→ **TASK DETAILS**
Beginning at the line that contains "Given: Click the" and ending at the last line of the records below, retype each line exactly and add nothing.

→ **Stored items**
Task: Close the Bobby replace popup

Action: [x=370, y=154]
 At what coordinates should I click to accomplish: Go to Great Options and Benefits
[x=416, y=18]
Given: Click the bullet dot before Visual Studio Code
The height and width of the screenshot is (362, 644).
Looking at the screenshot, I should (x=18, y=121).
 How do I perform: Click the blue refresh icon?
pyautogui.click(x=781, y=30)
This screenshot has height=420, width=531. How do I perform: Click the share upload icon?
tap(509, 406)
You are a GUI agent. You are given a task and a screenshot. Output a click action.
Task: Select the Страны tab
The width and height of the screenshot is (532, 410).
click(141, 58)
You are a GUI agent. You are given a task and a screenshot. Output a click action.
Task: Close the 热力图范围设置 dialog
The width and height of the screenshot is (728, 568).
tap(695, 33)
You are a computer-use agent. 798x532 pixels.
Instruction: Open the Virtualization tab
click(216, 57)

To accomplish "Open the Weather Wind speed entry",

→ **ANSWER BOX**
Given: Click the bullet dot before Visual Studio Code
The height and width of the screenshot is (362, 644).
Looking at the screenshot, I should (x=18, y=121).
 How do I perform: Click the blue refresh icon?
pyautogui.click(x=781, y=30)
This screenshot has height=420, width=531. How do I perform: Click the share upload icon?
tap(509, 406)
You are a GUI agent. You are given a task and a screenshot. Output a click action.
Task: Select the Страны tab
The width and height of the screenshot is (532, 410).
click(141, 58)
You are a GUI agent. You are given a task and a screenshot. Output a click action.
Task: Close the 热力图范围设置 dialog
The width and height of the screenshot is (728, 568).
tap(695, 33)
You are a computer-use agent. 798x532 pixels.
Instruction: Open the Virtualization tab
click(216, 57)

To accomplish "Open the Weather Wind speed entry",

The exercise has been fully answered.